Using the Super Computer when we Need GPU

When running AI related tasks for images and video, the super computer is often needed. This doc helps understand workflows and tasks for using GRACE or FASTER.

Finding and Loading Modules

Due to the restrictions of the connection node and its file system, you will normally want to find and load modules so that it doesn’t count against your quota.

To search for a module, you can do something like:

$ module -r spider '.*torch.*'

This will return your matches and the modules that must be installed prior to loading this module.

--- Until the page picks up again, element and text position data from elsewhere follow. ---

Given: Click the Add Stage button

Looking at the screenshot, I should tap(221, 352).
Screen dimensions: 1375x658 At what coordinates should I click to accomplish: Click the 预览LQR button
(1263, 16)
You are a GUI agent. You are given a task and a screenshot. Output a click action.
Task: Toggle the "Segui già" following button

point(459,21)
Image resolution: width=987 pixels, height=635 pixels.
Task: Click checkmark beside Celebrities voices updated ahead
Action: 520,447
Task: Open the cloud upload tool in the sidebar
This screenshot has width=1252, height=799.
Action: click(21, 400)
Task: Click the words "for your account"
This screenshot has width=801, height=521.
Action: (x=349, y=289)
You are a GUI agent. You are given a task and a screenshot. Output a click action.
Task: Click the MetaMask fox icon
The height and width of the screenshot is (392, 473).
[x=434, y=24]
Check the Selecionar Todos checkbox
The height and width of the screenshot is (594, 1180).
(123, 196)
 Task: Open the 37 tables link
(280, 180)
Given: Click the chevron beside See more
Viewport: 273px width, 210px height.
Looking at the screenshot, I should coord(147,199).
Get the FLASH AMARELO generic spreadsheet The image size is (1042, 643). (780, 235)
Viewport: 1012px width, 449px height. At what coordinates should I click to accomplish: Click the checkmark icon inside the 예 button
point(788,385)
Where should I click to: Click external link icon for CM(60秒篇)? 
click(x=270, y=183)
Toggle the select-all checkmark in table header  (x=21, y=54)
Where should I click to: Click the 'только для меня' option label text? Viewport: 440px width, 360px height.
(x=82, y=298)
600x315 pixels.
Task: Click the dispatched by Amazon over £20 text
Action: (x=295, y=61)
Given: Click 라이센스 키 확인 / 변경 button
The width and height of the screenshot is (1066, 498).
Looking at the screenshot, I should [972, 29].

$ ml GCCcore/13.2.0 Python/3.11.5

Building an Activating a Virtual Environment

The Costs of Using GPUs

GRACE has 3 different GPUs each with there own costs and details:

Effective GPU SU charge per one hour (wall_time) A100 72 RTX 6000 48 T4 24

Writing SLURM Job

This is my template for writing a SLURM job:

#!/bin/bash

##NECESSARY JOB SPECIFICATIONS
#SBATCH --job-name=marks template mob
#SBATCH --time=00:15:00 # modify to needs
#SBATCH --ntasks=1 # modify to needs
#SBATCH --ntasks-per-node=2 # modify to needs
#SBATCH --mem=4G # modify to needs
#SBATCH --output=is_torch_details_log.%j
#SBATCH --partition=gpu # Add this to Get GPUs
#SBATCH --gres=gpu:a100:1 # Specify the GPUs you want to use (see above)
#SBATCH --mail-type=ALL # add if you want an email
#SBATCH --mail-user=mark.baggett@tamu.edu # add if you want an email

# load required module(s)
module purge # Purge everything just in case then add modules in order
module load GCCcore/13.2.0
module load Python/3.11.5
source activate_venv mark_test_venv # Load Virtual Environment to Bring in Other Things You've added
python execute.py # Run your job

# Job Environment variables
echo $SLURM_JOBID
echo $SLURM_SUBMIT_DIR
echo $TMPDIR
echo $SCRATCH

Calculating Costs of a SLURM JOB

Before you run a job, there is piece of mind in understanding what that job might cost. To do this, you can use maxconfig to get an estimate of what your job will cost and why:

$ maxconfig -f my-job.slurm
  Showing SU calculation for file is_torch_gpu.slurm

  (CPU-billing + (GPU-billing * GPU-count)) * hours * nodes =   SUs
  (          2 + (         72 *         1)) *  0.25 *     1 =  18.5

#!/bin/bash
#SBATCH --job-name=torch_details
#SBATCH --time=00:15:00
#SBATCH --ntasks=1
#SBATCH --ntasks-per-node=2
#SBATCH --nodes=1
#SBATCH --mem=4G
#SBATCH --output=is_torch_details_log.%j
#SBATCH --gres=gpu:a100:1
#SBATCH --partition=gpu
#SBATCH --mail-type=ALL
#SBATCH --mail-user=mark.baggett@tamu.edu

Running a Job

Calculate costs then exectute like:

$ sbatch demo.slurm
Submitted batch job 12685166
(from job_submit) your job is charged as below
          Project Account: 132667767747
          Account Balance: 19999.858889
          Requested SUs:   0.5

Pro tips

When Nothing Works

When things go wrong, always:

$ deactivate && ml purge

If you can’t get something working, it’s probably a module inheritance problem.

Check Venv First on Node

Before running a job, enter a repl and make sure the things you expect are there. If you don’t you may waste time and service units (su).